Work to do. Write out the lines below as a numbered list, leaving out any blank lines.

━━━━━━━━

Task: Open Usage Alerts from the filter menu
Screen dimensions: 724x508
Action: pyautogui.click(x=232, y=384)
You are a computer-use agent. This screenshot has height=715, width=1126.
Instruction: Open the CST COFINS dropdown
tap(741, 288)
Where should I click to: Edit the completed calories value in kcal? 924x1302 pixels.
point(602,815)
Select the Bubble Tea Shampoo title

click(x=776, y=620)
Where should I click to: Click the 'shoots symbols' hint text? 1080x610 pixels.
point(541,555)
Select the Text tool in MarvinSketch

━━━━━━━━

Response to this task.
1. Task: Open Usage Alerts from the filter menu
2. Screen dimensions: 724x508
3. Action: pyautogui.click(x=232, y=384)
4. You are a computer-use agent. This screenshot has height=715, width=1126.
5. Instruction: Open the CST COFINS dropdown
6. tap(741, 288)
7. Where should I click to: Edit the completed calories value in kcal? 924x1302 pixels.
8. point(602,815)
9. Select the Bubble Tea Shampoo title
10. click(x=776, y=620)
11. Where should I click to: Click the 'shoots symbols' hint text? 1080x610 pixels.
12. point(541,555)
13. Select the Text tool in MarvinSketch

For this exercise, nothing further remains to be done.